— start SUPPLIED DATA —
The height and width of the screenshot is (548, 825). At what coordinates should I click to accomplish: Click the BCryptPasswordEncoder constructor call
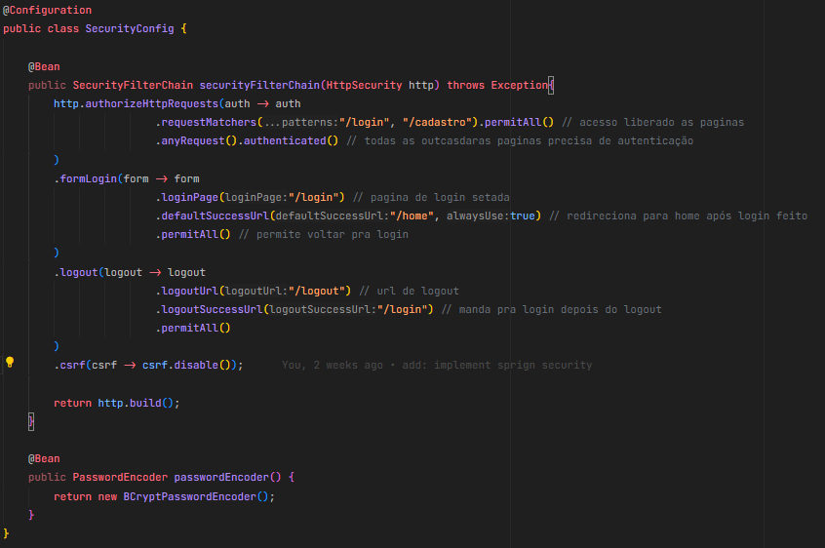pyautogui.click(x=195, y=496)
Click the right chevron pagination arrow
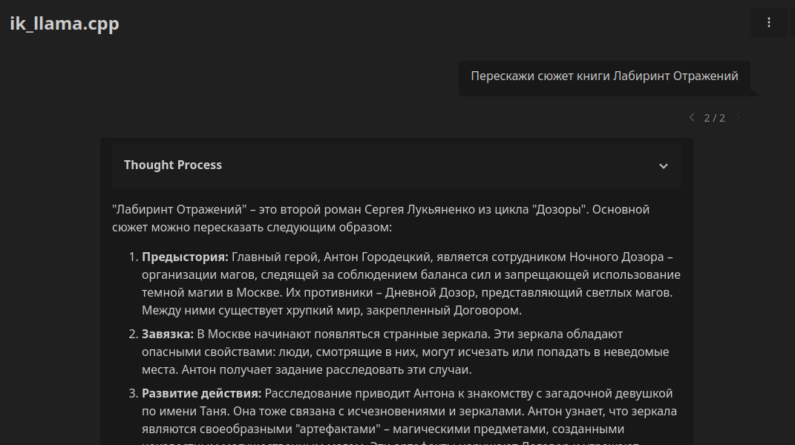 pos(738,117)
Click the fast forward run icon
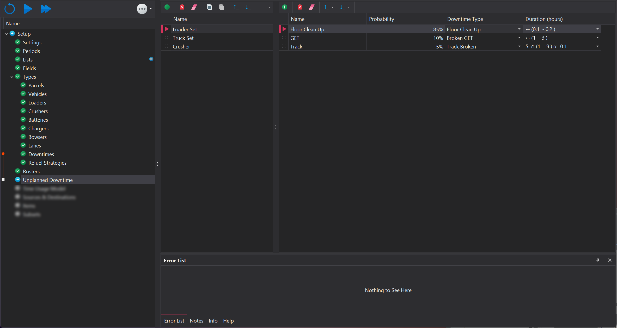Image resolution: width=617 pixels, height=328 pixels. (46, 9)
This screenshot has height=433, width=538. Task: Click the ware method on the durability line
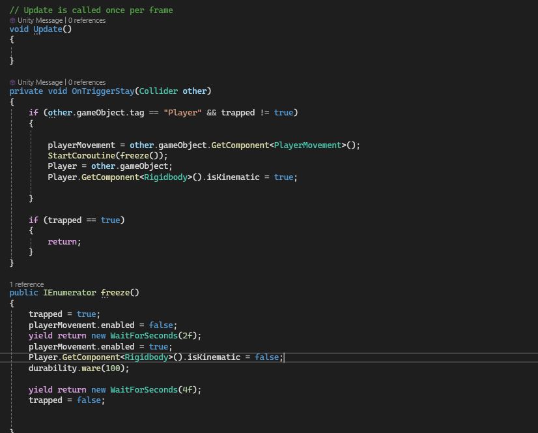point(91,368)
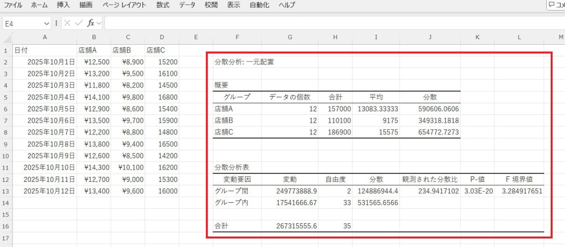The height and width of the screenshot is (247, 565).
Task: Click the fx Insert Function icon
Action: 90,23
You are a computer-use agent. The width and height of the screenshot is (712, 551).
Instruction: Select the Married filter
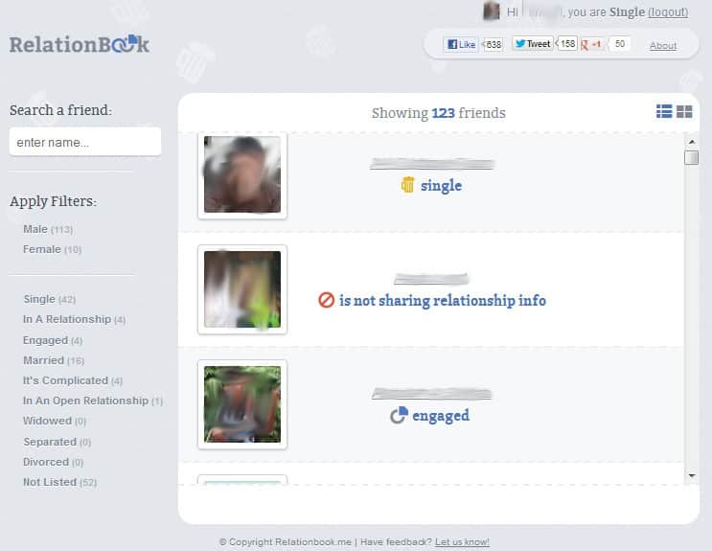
— end SUPPLIED DATA —
— start SUPPLIED DATA —
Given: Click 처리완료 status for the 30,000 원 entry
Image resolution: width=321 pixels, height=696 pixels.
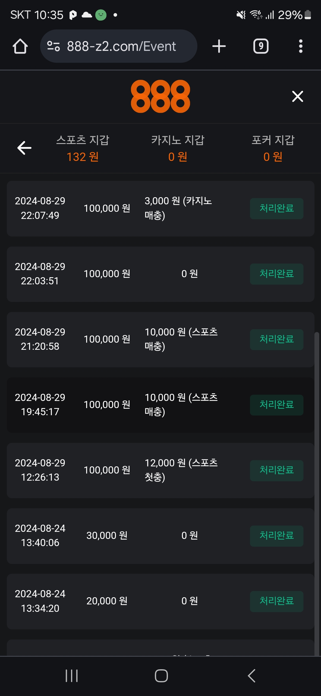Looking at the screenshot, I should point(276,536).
— end SUPPLIED DATA —
— start SUPPLIED DATA —
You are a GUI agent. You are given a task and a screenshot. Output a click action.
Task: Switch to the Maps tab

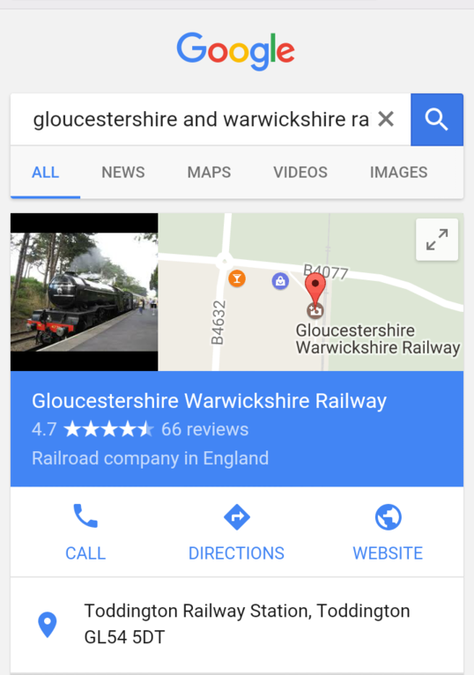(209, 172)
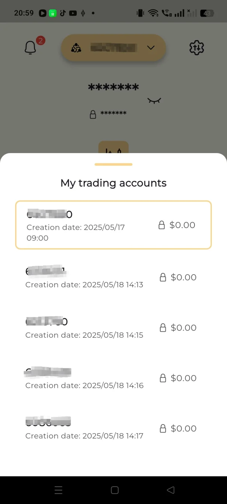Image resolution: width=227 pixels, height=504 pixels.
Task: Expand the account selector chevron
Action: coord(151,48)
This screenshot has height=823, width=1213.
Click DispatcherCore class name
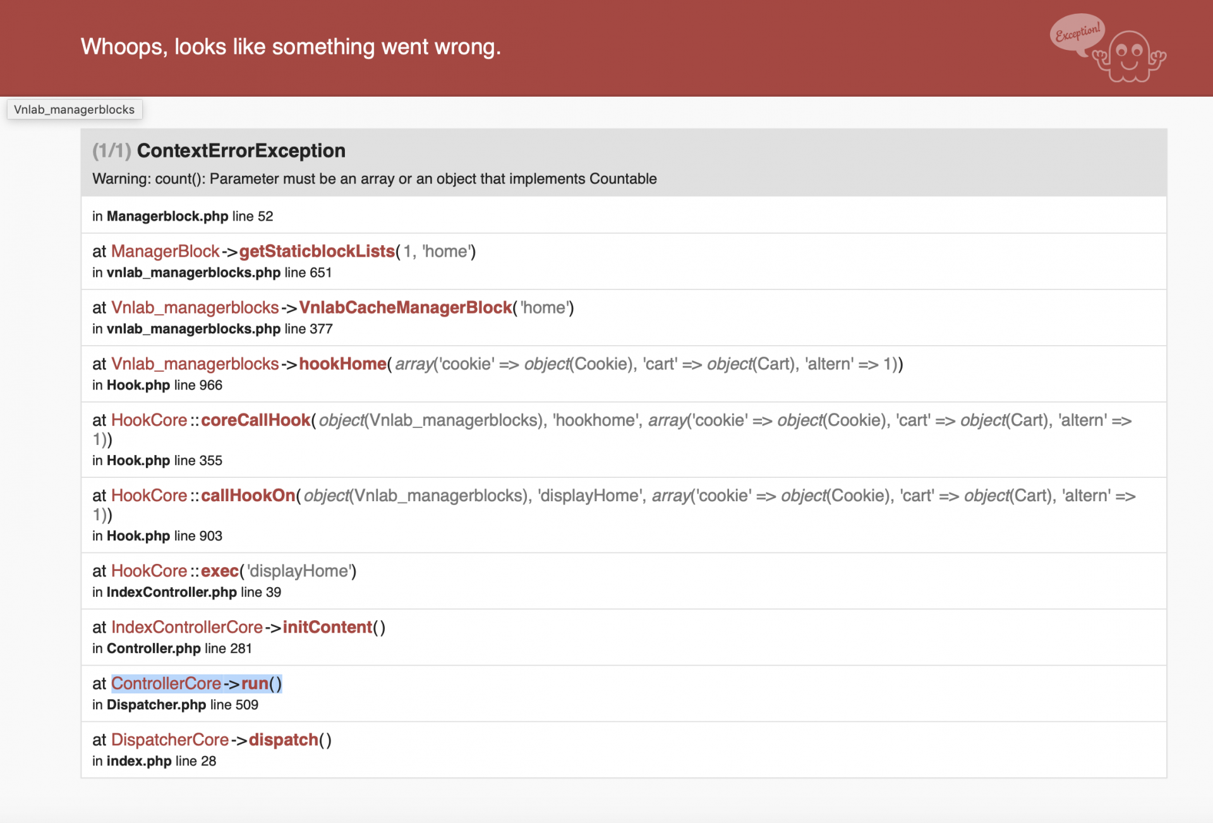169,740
— end SUPPLIED DATA —
REQUIREMENTS: Return the lines of the records that begin at the line containing "Click the right chevron pagination arrow" and end after the line containing "Instruction: Select the Married filter", reproducing them exactly. Omit the pictures from your answer.

THE COMPLETED TASK:
Click the right chevron pagination arrow
 pos(738,117)
Click the fast forward run icon
Image resolution: width=617 pixels, height=328 pixels. (46, 9)
This screenshot has height=433, width=538. Task: Click the ware method on the durability line
point(91,368)
The height and width of the screenshot is (247, 565).
Task: Click the fx Insert Function icon
Action: 90,23
You are a computer-use agent. The width and height of the screenshot is (712, 551).
Instruction: Select the Married filter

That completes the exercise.